[ SOCIÉTÉ ] Au SÉNÉGAL, LES ÉTUDIANTS NE RÊVENT PLUS D’ETUDIER EN FRANCE

Étudier en France à l’époque était un luxe que tout le monde ne pouvait se payer. Il fallait soit être boursier ou tout simplement venir d’une famille riche pouvant payer les études . Mais s’était le rêve de tout étudiant aspirant à avoir une formation universitaire de qualité et le tout dans une langue que les sénégalais maîtrise qui est le français.

Aujourd’hui ce n’est plus le cas. Plus personne ne veut aller en France pour étudier. Ils préfèrent rester au Sénégal qui se trouve avoir de très bonnes universités, au Maroc, en Tunisie, au Canada en Chine et même en Russie qui se trouvent aux antipodes du Sénégal. Pour eux il est difficile de vivre et étudier paisiblement en France. La France met des barrières aux étudiants en exigeant des papiers à fournir qui n’ont aucun rapport avec leur ambition de suivre des cours. Sans compter les difficultés à se trouver un logement sur place.

À l’époque l’ambassade de France au Sénégal enregistrait des milliers de demandes avec son programme « campus France ». Aujourd’hui ils ne sont que quelques centaines à intégrer le programme. Pourquoi ce changement d’avis soudain. Certains étudiants sénégalais qui se trouvent en France se sont exprimés à ce propos.

Mamadou Ba qui, suis une formation en Bachlor généraliste à l’Esg école de commerce s’est exprimé à ce sujet.

« Mes anciens camarades de classe avec qui j’ai fait le bac à machallah étaient étonnés quand je leur ai dit que j’allais en France, eux sont tous en Chine, au Maroc, au Canada et d’autres sont restés au Sénégal pour étudier »

Comme quoi plus personne ne veut y aller. Et à cette problématique s’ajoute une dent que la jeunesse intellectuelle sénégalaise garde pour la France.
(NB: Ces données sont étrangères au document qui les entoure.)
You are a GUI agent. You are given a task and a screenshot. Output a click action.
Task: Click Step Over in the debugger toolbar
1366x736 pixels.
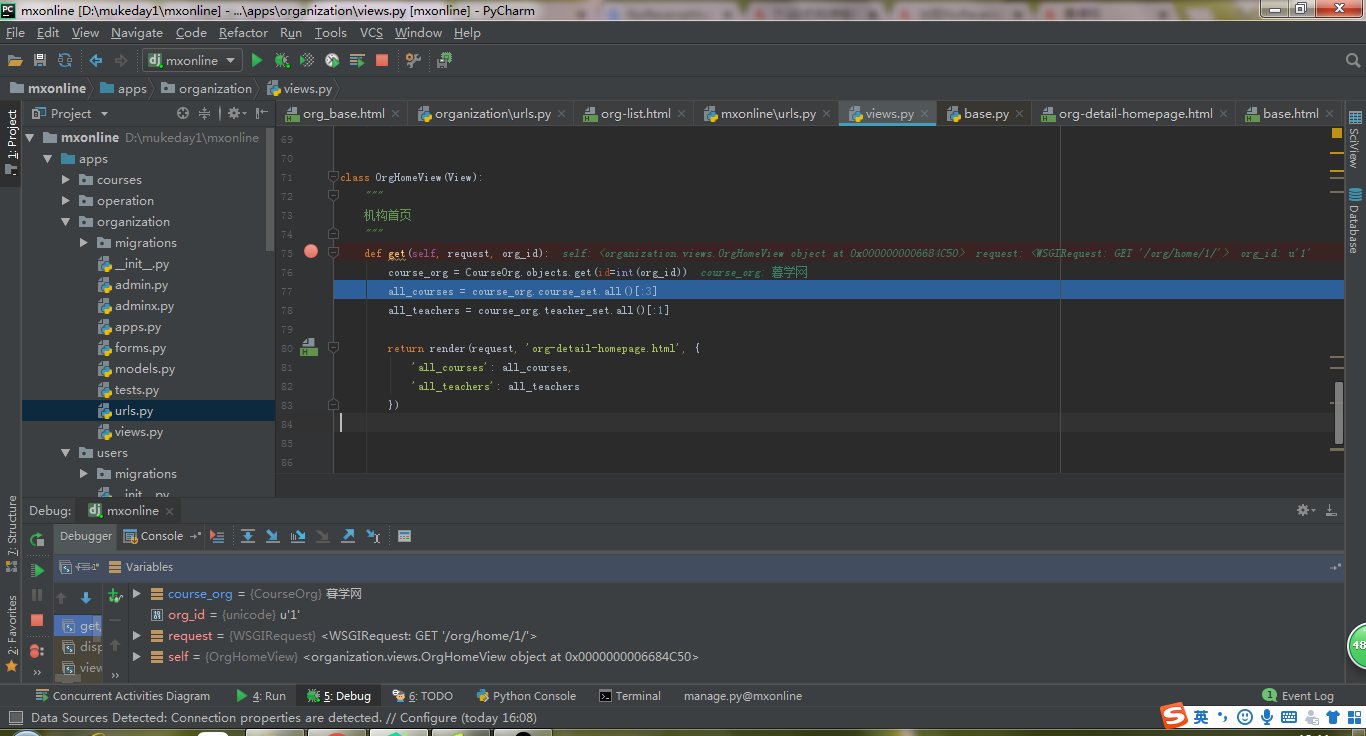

Une dent historique. Pour eux la France est l’auteur de la mort du sieur Omar Blondin Diop jeune marxiste-leniniste et normalien de Saint-Cloud tué à l’âge de 26 ans dans les geôles de Gorée sous ordre de Jean Colin qui à l’époque était ministre de l’intérieur au Sénégal sous l’ère de la politique francophile de Leopold Sedar Senghor. Mais ça, c’est une autre histoire.